The main story follows Charles Xavier (James McAvoy) as he and almost sibling Raven (Jennifer Lawrence), later Mystique, join forces with a CIA task force to face a new threat, the Hellfire Club. Led by Sebastian Shaw (Kevin Bacon), a mutant who can absorb kinetic energy, the Hellfire Club appears to be meddling in the cold war politics of the 1960s and destabilizing an already tense situation between the United States and the Soviet Union.
On one of their missions, Xavier runs into Erik Lehnsherr (Michael Fassbender), the soon-to-be Magneto, chasing Shaw. Lehnsherr has been using his own powerful mutant abilities to track down Shaw in order to avenge the atrocities Shaw committed against Lehnsherr’s family during the holocaust.
The historical backdrop of the 1940s for the prologue and then 1960s for the main story makes for a compelling setting, and the conflict between Shaw, Lehnsherr, and Xavier is solid. Bacon, McAvoy, and Fassbender all give decent performances as the lead characters, with Bacon showing an almost ecstatic joy for his comic-book role.
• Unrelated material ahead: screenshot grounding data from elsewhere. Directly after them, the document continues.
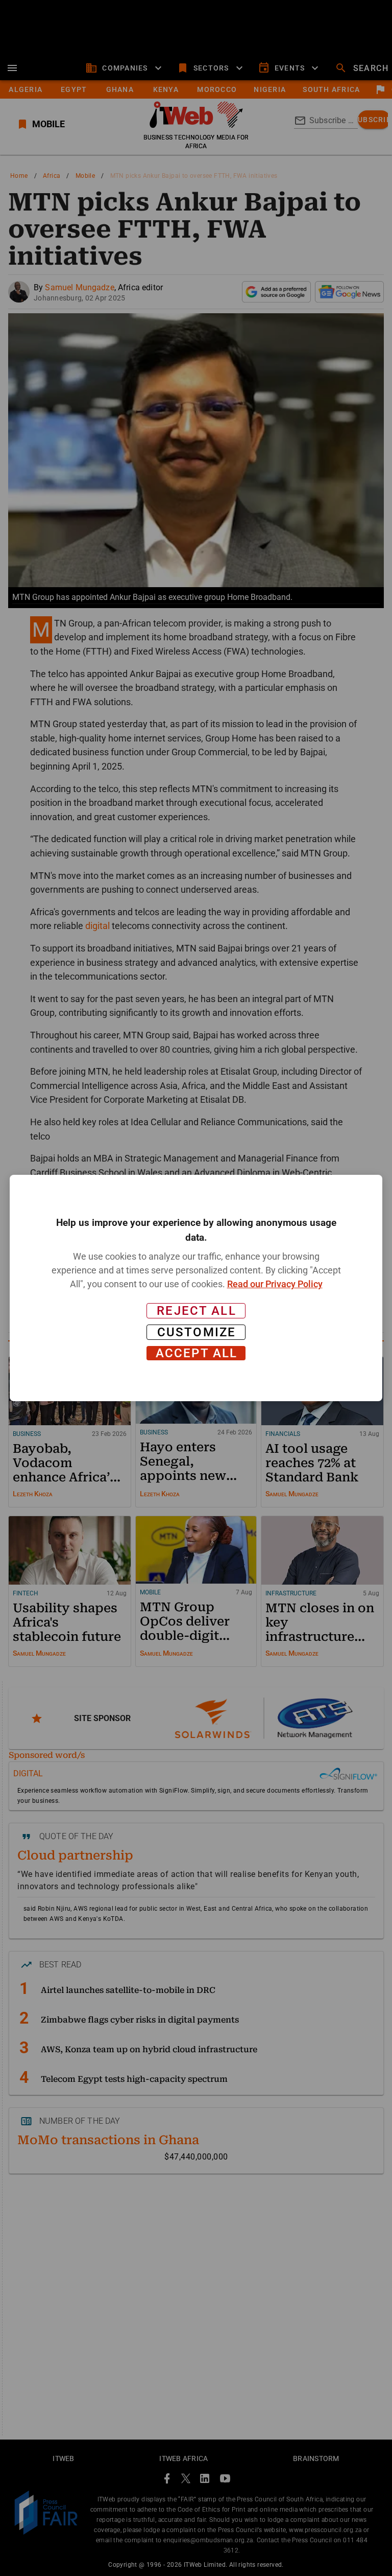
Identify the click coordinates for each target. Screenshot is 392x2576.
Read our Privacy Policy (275, 1284)
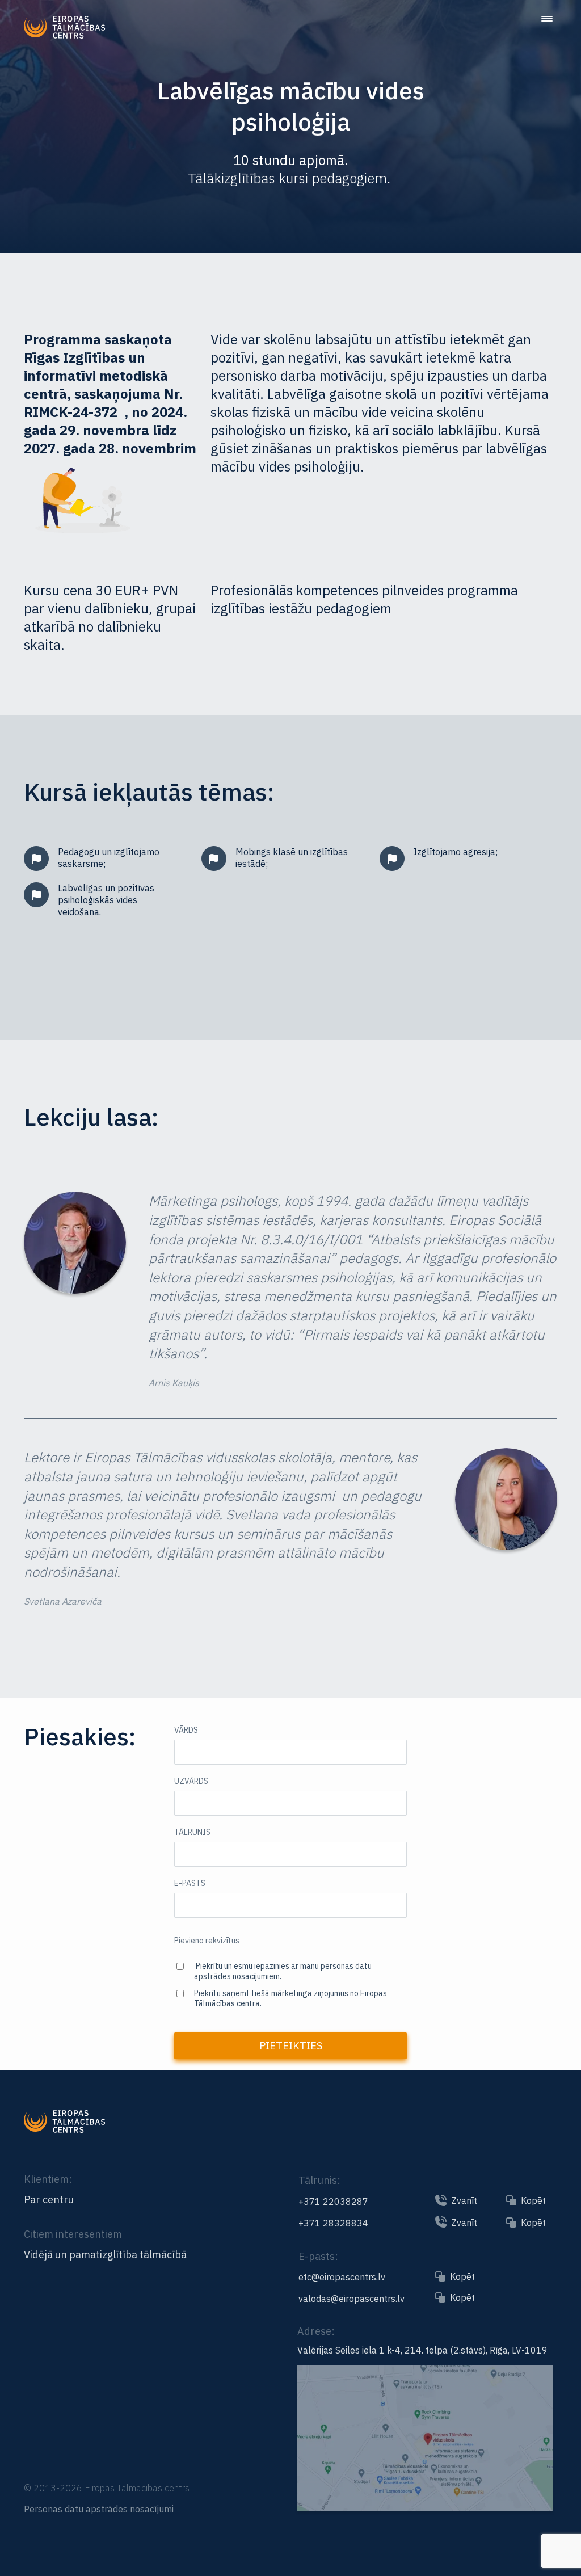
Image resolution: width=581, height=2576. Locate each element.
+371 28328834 (333, 2223)
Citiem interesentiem (73, 2234)
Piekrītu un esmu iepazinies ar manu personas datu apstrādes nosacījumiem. (283, 1971)
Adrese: (316, 2331)
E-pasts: (318, 2256)
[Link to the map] (425, 2506)
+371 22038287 (333, 2201)
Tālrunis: (319, 2180)
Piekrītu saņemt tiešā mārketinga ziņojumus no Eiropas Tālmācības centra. (290, 1998)
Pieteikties (290, 2045)
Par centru (49, 2200)
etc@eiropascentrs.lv (341, 2277)
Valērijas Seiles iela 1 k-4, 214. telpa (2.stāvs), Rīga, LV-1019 (422, 2350)
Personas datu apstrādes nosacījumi (99, 2509)
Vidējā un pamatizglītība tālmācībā (105, 2255)
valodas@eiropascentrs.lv (351, 2298)
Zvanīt (464, 2200)
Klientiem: (48, 2179)
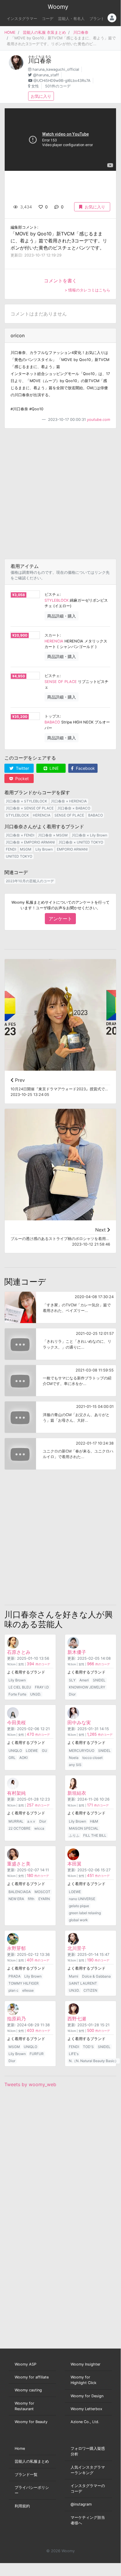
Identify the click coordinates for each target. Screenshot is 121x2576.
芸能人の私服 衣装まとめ (44, 32)
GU (44, 1750)
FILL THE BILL (94, 1835)
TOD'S (88, 2046)
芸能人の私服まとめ (32, 2461)
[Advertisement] (60, 493)
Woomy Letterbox (86, 2409)
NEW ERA (16, 1899)
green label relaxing (85, 1913)
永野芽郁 (16, 1948)
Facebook (85, 768)
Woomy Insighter (85, 2364)
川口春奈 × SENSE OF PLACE (30, 808)
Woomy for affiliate (32, 2377)
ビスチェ (52, 594)
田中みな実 (79, 1722)
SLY (72, 1680)
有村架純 (16, 1793)
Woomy (58, 6)
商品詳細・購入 (61, 615)
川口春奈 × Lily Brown (89, 835)
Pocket (21, 778)
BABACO (52, 722)
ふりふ (74, 1835)
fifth (31, 1899)
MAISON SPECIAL (83, 1828)
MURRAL (15, 1821)
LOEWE (32, 1750)
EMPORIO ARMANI (72, 849)
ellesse (28, 1990)
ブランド (97, 18)
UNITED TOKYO (19, 856)
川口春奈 (80, 32)
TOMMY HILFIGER (23, 1983)
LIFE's (74, 2054)
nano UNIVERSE (82, 1899)
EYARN (44, 1899)
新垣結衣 (76, 1793)
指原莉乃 (16, 2019)
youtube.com (98, 419)
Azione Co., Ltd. (85, 2422)
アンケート (60, 919)
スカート (52, 635)
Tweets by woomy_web (30, 2084)
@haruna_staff (46, 75)
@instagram (81, 2504)
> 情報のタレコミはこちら (87, 290)
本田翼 (74, 1864)
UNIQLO (15, 1750)
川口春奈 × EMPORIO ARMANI (30, 842)
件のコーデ (38, 1664)
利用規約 (22, 2506)
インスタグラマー (22, 18)
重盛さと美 (18, 1864)
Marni (73, 1976)
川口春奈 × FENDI (20, 835)
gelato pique (79, 1906)
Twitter (22, 768)
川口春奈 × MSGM (53, 835)
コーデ (47, 18)
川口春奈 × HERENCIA (69, 801)
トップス (52, 716)
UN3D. (35, 1694)
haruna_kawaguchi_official (56, 69)
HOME (10, 32)
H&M (94, 1821)
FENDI (11, 849)
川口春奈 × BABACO (73, 808)
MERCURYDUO (81, 1750)
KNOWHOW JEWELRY (87, 1687)
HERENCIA (54, 641)
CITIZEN (90, 1990)
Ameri (84, 1680)
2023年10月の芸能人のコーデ (30, 881)
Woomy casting (28, 2390)
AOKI (23, 1757)
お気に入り (41, 96)
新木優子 (76, 1652)
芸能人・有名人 (71, 18)
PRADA (14, 1976)
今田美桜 (16, 1722)
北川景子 (76, 1948)
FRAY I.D (42, 1687)
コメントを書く (60, 281)
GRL (12, 1757)
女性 (35, 86)
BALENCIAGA (19, 1892)
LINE (53, 768)
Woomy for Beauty (31, 2422)
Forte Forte (17, 1694)
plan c (13, 1990)
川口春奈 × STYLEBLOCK (26, 801)
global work (78, 1920)
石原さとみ (18, 1652)
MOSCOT (42, 1892)
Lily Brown (44, 849)
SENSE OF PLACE (61, 681)
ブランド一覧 (26, 2474)
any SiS (75, 1764)
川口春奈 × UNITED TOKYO (81, 842)
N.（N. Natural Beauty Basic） (93, 2061)
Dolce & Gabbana (96, 1976)
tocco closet (92, 1757)
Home (20, 2448)
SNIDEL (99, 1680)
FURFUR (37, 2054)
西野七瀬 (76, 2019)
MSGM (25, 849)
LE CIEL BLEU (19, 1687)
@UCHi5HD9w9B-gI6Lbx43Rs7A (62, 80)
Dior (72, 1694)
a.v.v (31, 1821)
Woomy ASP (25, 2364)
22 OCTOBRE (19, 1828)
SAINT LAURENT (83, 1983)
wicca (39, 1828)
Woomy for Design (87, 2396)
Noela (74, 1757)
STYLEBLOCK (57, 600)
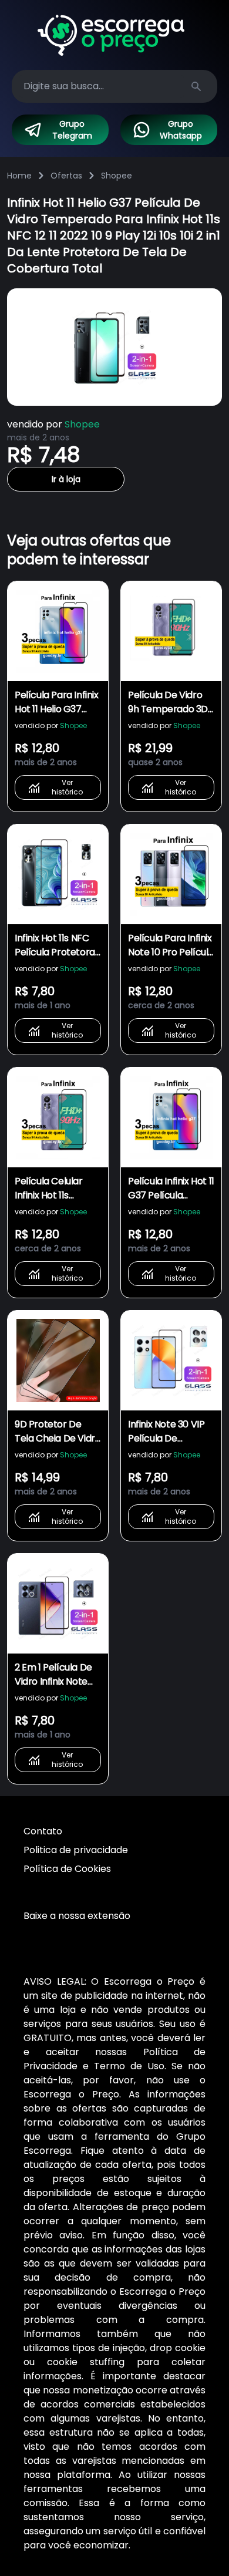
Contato (42, 1831)
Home (19, 175)
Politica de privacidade (75, 1850)
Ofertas (66, 175)
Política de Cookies (67, 1868)
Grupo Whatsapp (181, 130)
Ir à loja (66, 479)
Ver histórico (67, 787)
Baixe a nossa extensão (76, 1915)
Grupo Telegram (72, 130)
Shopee (116, 175)
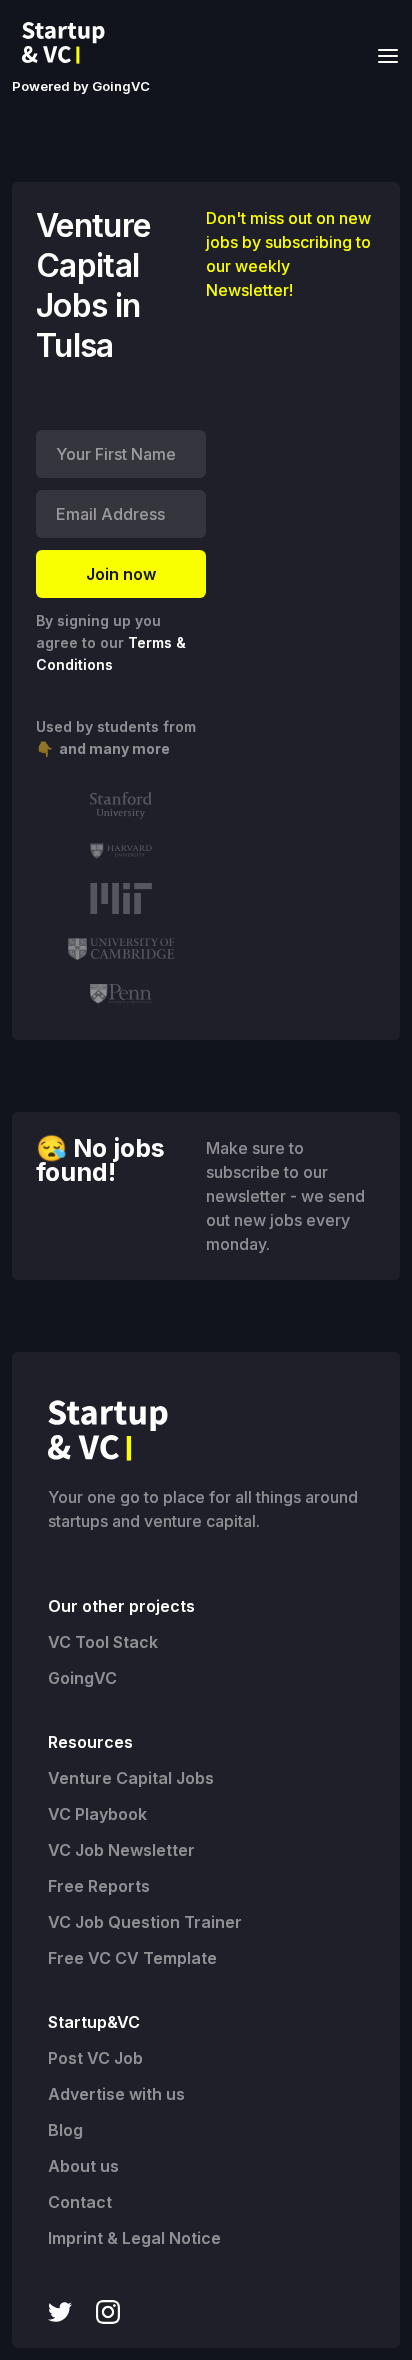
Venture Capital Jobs (131, 1778)
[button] (382, 54)
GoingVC (82, 1678)
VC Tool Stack (103, 1642)
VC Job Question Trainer (145, 1922)
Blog (65, 2130)
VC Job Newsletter (121, 1850)
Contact (80, 2202)
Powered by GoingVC (81, 86)
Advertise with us (116, 2094)
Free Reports (99, 1886)
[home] (69, 43)
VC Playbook (97, 1814)
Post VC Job (95, 2058)
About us (83, 2166)
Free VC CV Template (132, 1958)
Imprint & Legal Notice (134, 2238)
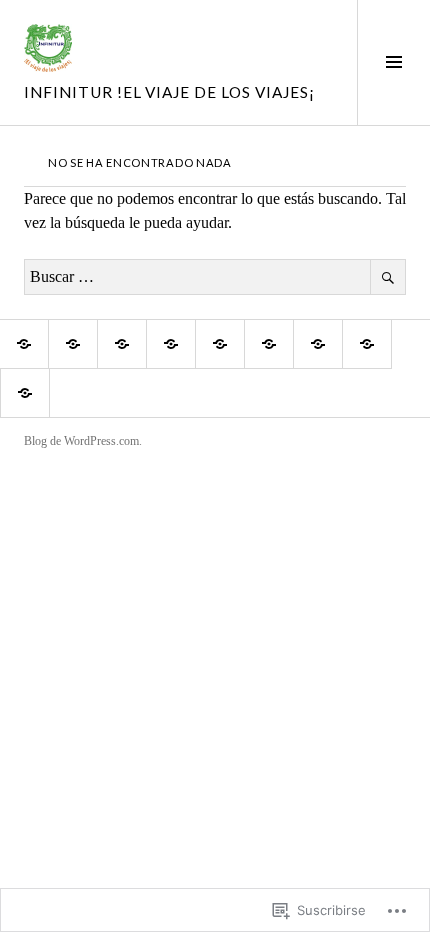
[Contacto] (25, 393)
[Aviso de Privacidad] (269, 344)
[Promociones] (220, 344)
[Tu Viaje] (171, 344)
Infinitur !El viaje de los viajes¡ (169, 92)
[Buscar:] (215, 276)
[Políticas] (122, 344)
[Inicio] (24, 344)
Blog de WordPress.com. (83, 441)
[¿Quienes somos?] (73, 344)
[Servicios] (318, 344)
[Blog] (367, 344)
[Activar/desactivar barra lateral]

“First Class” also provides a misguided and miserably unsubtle subplot involving Raven and Hank McCoy (Nicholas Hoult) — who will later be dubbed Beast — in which the two argue the pros and cons of being a mutant. Raven makes an afterschool-special-worthy speech about how they should be proud of their differences. Both Hoult and Lawrence have shown their acting abilities in other films, and to watch them bent to such trite and overt ends by Vaughn is almost painful.
Most of the other mutant characters are used as flat puzzle pieces, which when applied in the correct way will solve a problem. Almost no development is given to Havoc (Lucas Till), Banshee (Caleb Landry Jones), Angel Salvadore (Zoë Kravitz), Darwin (Edi Gathegi), Riptide (Álex González), or Azazel (Jason Flemyng), and only a little more is given to Emma Frost (January Jones). This parade of characters seems to be for comic book fanboys only and does little to actually further the story.
I did enjoy the string of recognizable character actors in small roles. James Remar, Ray Wise, and Michael Ironside all make memorable appearances. There is also a cameo by one of the characters from the previous X-Men films that is sure to delight fans of the series.
Many will probably disagree with my assessment, but all in all I felt that “X-Men:First Class,” though an acceptable summer diversion, was capable of so much more than it delivered.